If I favor certain measures over others it's probably because they are the best in our current toolkit that explain what Curry, contrary to expectations, has done. They are the ones that come closest to the truth. Curry is the kind of anomaly that can demand such a shift.
Brother if you got a better statistical model, produce it for us, share it with the community, and have people evaluate. But don't pit narrative elements like "change the game" with numbers. LeBron arguably has many more narratives going for him. For instance, winning a title with three different franchises, coaches, and playing styles. His last title was won as a point guard in which he led the league in assists.

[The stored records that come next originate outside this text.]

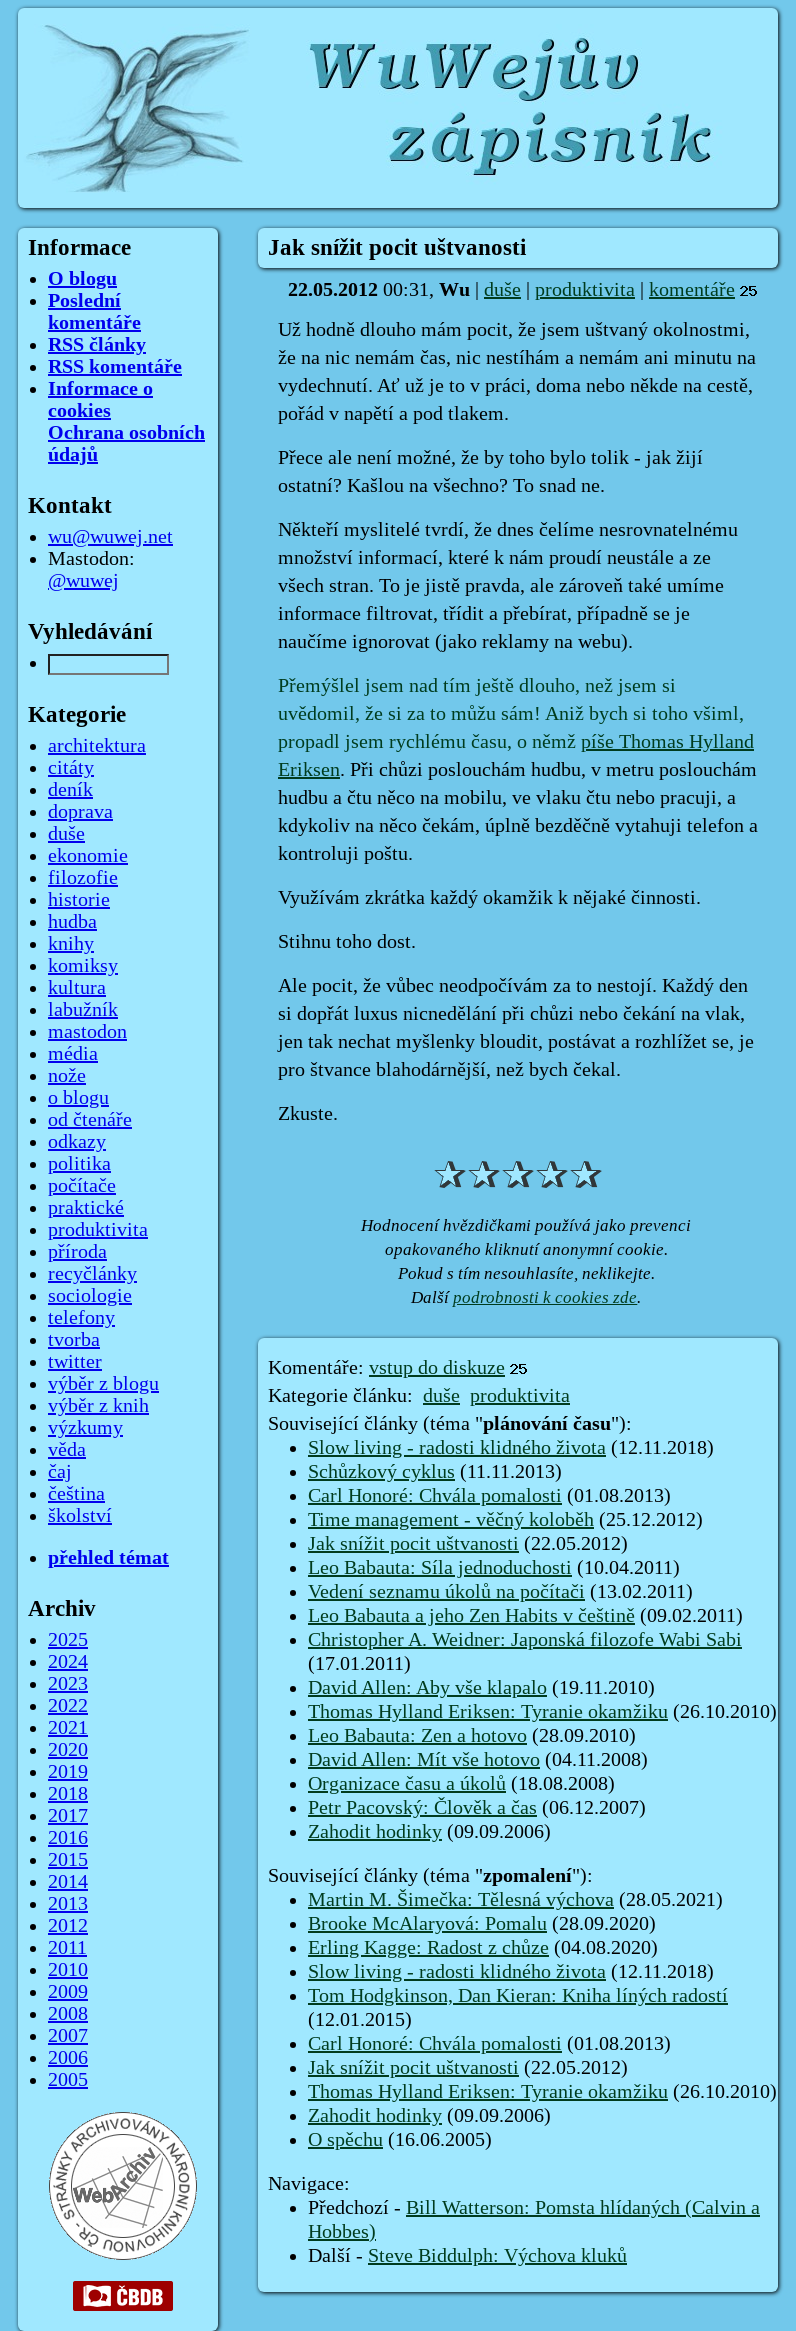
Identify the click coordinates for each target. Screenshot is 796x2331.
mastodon (87, 1032)
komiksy (83, 966)
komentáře (692, 290)
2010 (68, 1970)
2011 (67, 1948)
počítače (82, 1186)
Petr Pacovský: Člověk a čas (422, 1808)
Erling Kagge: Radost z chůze (428, 1948)
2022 (68, 1706)
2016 (68, 1838)
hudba (72, 922)
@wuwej (83, 581)
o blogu (78, 1098)
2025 (68, 1640)
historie (79, 900)
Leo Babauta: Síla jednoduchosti (440, 1568)
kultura (77, 988)
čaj (60, 1472)
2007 (68, 2036)
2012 (68, 1926)
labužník (83, 1010)
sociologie (90, 1296)
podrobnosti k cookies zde (545, 1297)
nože (67, 1076)
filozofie (83, 878)
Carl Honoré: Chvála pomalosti (435, 1496)
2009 (68, 1992)
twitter (75, 1362)
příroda (77, 1252)
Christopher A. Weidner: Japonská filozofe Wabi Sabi (525, 1640)
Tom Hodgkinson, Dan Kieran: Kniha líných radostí (518, 1996)
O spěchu (345, 2140)
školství (80, 1516)
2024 (68, 1662)
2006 (68, 2058)
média (73, 1054)
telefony (81, 1318)
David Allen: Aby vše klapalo (427, 1688)
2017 (68, 1816)
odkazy (77, 1142)
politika (79, 1164)
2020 (68, 1750)
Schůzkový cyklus (381, 1472)
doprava (80, 812)
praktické (86, 1208)
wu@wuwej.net (110, 537)
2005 (68, 2080)
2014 (68, 1882)
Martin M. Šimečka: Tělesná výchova (461, 1900)
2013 (68, 1904)
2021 (68, 1728)
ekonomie (88, 856)
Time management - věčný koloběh (451, 1520)
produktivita (585, 290)
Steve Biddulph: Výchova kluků (497, 2256)
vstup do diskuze (437, 1368)
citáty (71, 768)
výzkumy (85, 1428)
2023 (68, 1684)
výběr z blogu (103, 1384)
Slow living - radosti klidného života (457, 1448)
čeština (76, 1494)
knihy (71, 944)
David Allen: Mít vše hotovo (424, 1760)
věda (67, 1450)
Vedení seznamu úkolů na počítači (446, 1592)
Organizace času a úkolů (407, 1784)
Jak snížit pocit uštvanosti (413, 1544)
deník (70, 790)
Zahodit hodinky (375, 1832)
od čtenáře (90, 1120)
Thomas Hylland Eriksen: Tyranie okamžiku (488, 1712)
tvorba (74, 1340)
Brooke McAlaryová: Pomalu (427, 1924)
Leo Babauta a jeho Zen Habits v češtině (471, 1616)
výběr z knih (98, 1406)
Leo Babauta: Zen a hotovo (417, 1736)
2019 (68, 1772)
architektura (97, 746)
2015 (68, 1860)
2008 (68, 2014)
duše (502, 290)
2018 (68, 1794)
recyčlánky (92, 1274)
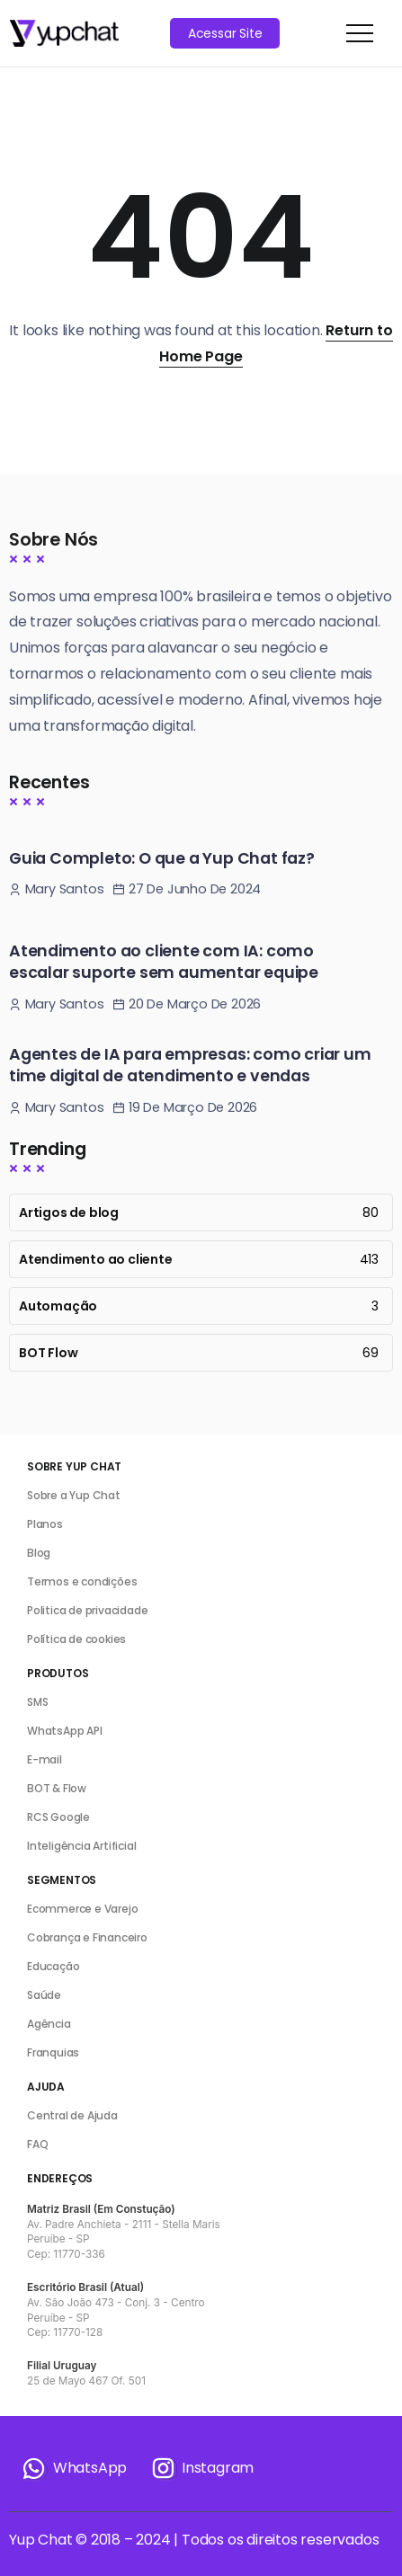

Imagine a player who can be your point guard, wing defender, spot up shooter, post defender, and roll big in the same game. That's LeBron at 40. This dude has played 8 more seasons worth of basketball than Curry. He's like the closest thing to if you maxed out every single achievement and stat in the skill tree. Seems pretty anomalous to me.
LeBron is an anomaly in the sense of a physical specimen. But he is not the kind of anomaly Curry is. LeBron's success on the basketball court is in line with expectations. Curry's is not. Curry operates on a different far less understood paradigm. As such his upper limit is harder to gauge.
In my view 2016 should have made it clear to everybody that Curry was on the fast track to a top 10 player ever. It shocks me people keep trying to deny what is so plainly obvious to me. Curry's performance was so stunning that year he locked up the MVP in February. He went unanimous and it was perfectly justifiable. He was 5 points away from a year that could be seen as clearly superior to Jordan's 1996 and it's quite likely it was getting injured that stopped him.
You want a statistical model? Curry led a team to the best single regular season record. Curry led a team to the best single season playoffs record. Curry led a team to 67+ wins in three consecutive seasons. Curry led a team that was at the absolute basement of the league to a championship within 2 seasons. Record. Record. Record. This is all one-of-one stuff. That is the definition of greatest.
Those 67 win seasons resulted in losing to the better player because he frankly wasn't good in the Finals. And then recruiting a player arguably equal or better than him with cap space. Trust me, these aren't the flexes you think and this is why I left the rings out of it. Both LeBron and Curry have won at the highest levels. I'm not about to use regular season team success and KD being insecure as the tiebreaker, with all due respect. 2022 was a nice run, and I wasn't even trying to discredit the Warriors success.
Your whole argument is he's been the constant in a dynasty. My argument is if you want to make that argument, you should consider that the other guy actually led his team to 4 titles in three different cities. Suss out the confounding factors, you know.